New York college fires employees for including their pronouns in work emails

By India Today World Desk: A small New York Christian university fired two employees who refused to remove gender pronouns from their email signatures. The university’s move is being criticised by the alumini.

Raegan Zelaya and Shua Wilmot, residence hall directors at Houghton University, were fired from their positions after they put “she/her” and “he/him” in their signatures in April, reported The Independent.

In the termination letter to Zelaya, the school wrote it fired her shortly before the end of the semester “as a result of your refusal to remove pronouns in your email signature”. One other reason that the school gave for terminating her is that she criticised the decision in the student newspaper.

The termination letter is being circulated widely on social media.

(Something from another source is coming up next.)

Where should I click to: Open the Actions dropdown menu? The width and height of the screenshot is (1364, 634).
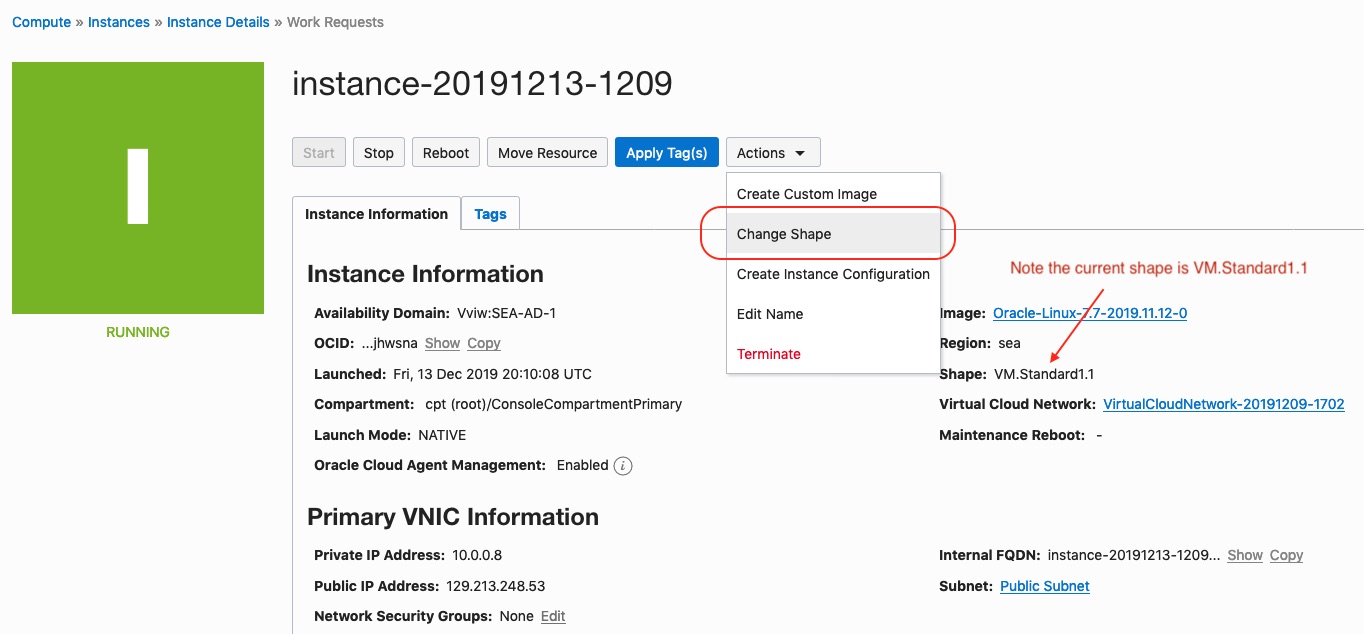point(771,152)
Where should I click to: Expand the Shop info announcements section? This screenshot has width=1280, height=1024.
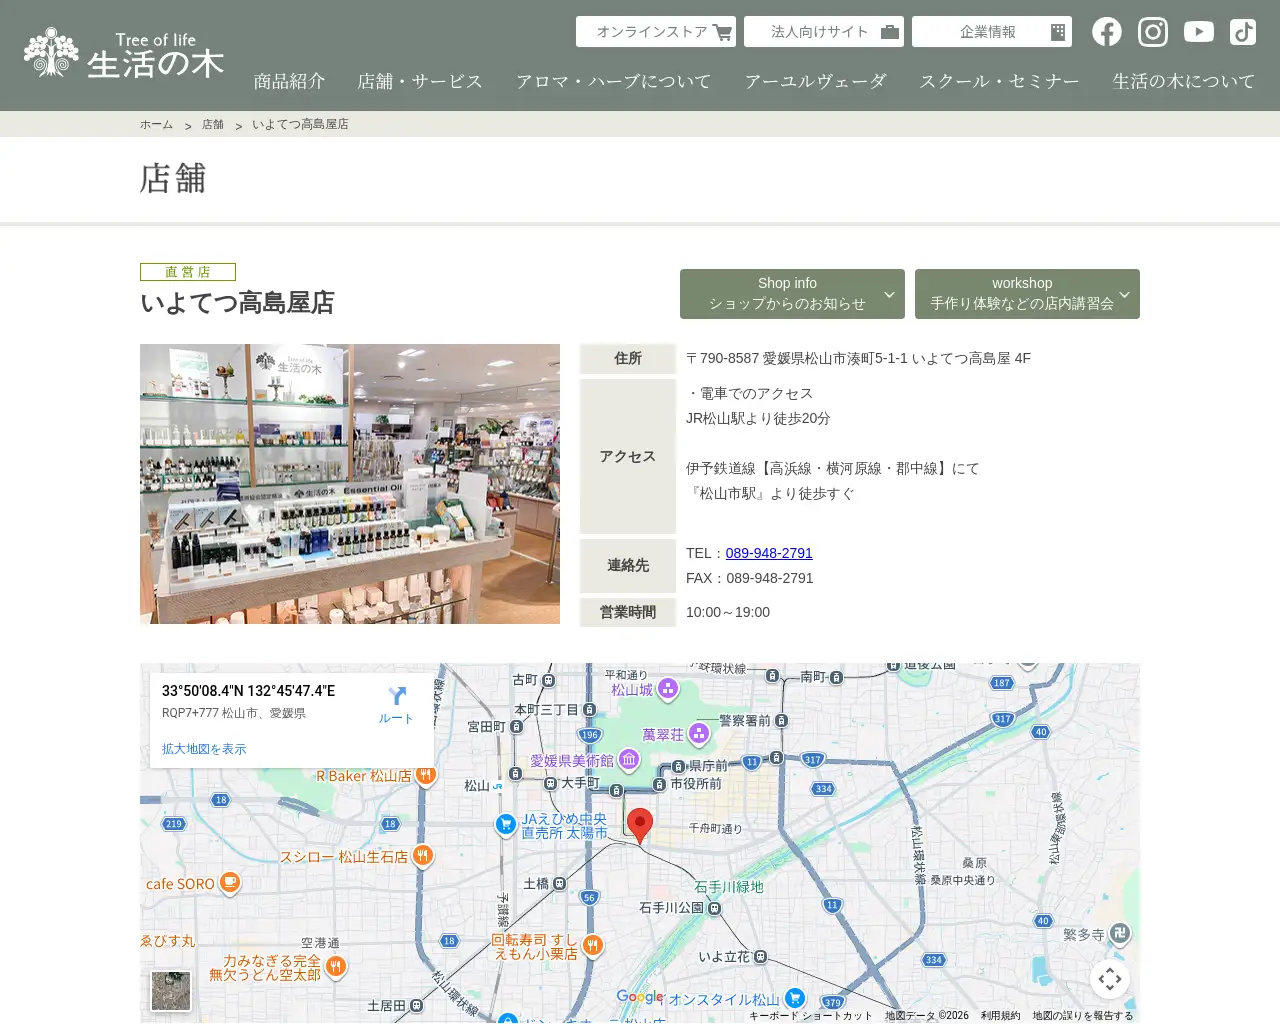point(792,293)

A spokesperson for the university, which is affiliated with the conservative branch of the Methodist Church, told The New York Times on Friday that the school “has never terminated an employment relationship based solely on the use of pronouns in staff email signatures.”

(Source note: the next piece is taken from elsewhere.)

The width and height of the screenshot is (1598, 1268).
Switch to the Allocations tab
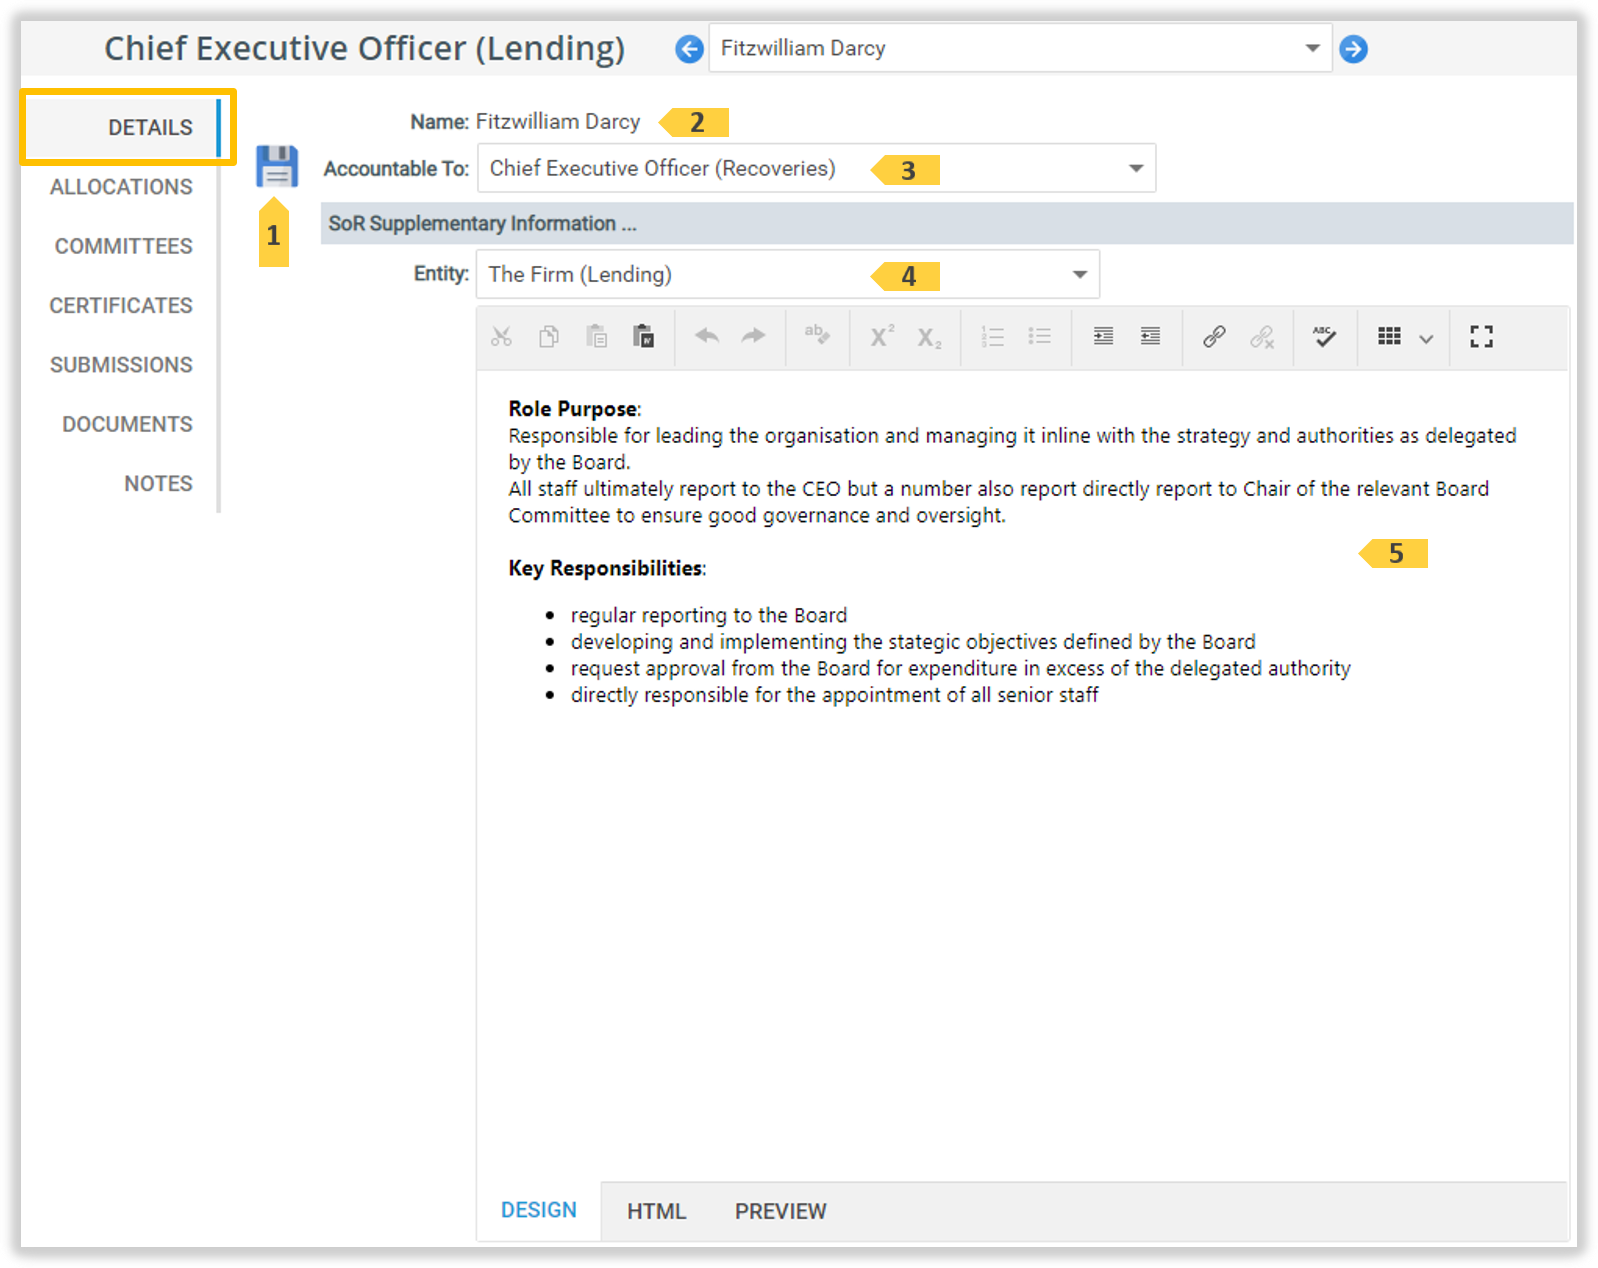pyautogui.click(x=121, y=187)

The spokesperson added, “Over the past years, we’ve required anything extraneous be removed from email signatures, including Scripture quotes.”

Neither Zelaya nor Wilmot is transgender. The former residence hall directors said their decision to put the pronouns in their bios was meant both as a gesture of inclusivity, and because people often weren’t able to tell their genders from their first names over email.

Wilmot defended his decision in a Facebook post last month.

“I would just like to express how profoundly grateful I am to have enough privilege to stand up for truth and justice at the expense of a job,” he wrote. “If any of you are ever in a position where you believe your employer is asking you to do something unjust or unethical, please reach out to me and others for encouragement and empowerment,” wrote Wilmot in a Facebook post.

An April open letter from Houghton University alumni, with nearly 600 signatures, criticised the firings as part of what they saw as a broader turn at the school against multiculturalism, highlighting the recent closure of a multicultural student centre.